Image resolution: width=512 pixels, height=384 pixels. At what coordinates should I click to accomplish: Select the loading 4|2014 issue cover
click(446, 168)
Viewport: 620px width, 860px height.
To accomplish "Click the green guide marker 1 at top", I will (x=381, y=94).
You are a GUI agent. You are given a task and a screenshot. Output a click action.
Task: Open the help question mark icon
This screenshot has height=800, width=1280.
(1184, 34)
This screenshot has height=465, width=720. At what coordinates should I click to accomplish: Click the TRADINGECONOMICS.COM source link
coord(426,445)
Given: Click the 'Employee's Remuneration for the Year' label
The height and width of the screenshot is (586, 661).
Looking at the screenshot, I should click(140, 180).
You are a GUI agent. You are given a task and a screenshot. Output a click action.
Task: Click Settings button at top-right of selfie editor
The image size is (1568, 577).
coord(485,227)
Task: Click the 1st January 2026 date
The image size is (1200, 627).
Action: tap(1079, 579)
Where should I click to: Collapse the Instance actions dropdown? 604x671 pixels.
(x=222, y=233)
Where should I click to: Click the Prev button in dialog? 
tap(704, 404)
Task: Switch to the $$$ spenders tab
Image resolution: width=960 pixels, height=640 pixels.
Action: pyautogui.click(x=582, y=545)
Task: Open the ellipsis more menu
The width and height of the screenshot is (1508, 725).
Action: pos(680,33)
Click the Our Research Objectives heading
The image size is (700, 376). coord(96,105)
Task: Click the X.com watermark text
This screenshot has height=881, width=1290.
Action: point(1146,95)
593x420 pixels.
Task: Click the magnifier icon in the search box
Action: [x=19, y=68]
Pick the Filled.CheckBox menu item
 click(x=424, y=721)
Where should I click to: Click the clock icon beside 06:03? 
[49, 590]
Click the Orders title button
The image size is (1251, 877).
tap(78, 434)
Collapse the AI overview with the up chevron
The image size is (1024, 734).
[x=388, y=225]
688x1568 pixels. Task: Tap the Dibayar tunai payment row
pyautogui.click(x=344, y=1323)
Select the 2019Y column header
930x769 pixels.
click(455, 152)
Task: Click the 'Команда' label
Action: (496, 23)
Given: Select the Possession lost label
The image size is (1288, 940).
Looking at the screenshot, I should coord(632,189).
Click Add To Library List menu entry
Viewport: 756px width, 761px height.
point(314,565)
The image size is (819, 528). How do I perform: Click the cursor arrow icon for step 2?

* * * * * * * * *

TASK: Count every line of the data in which the word "Open" appears, and report only the total.

RESULT OF THIS TASK: 2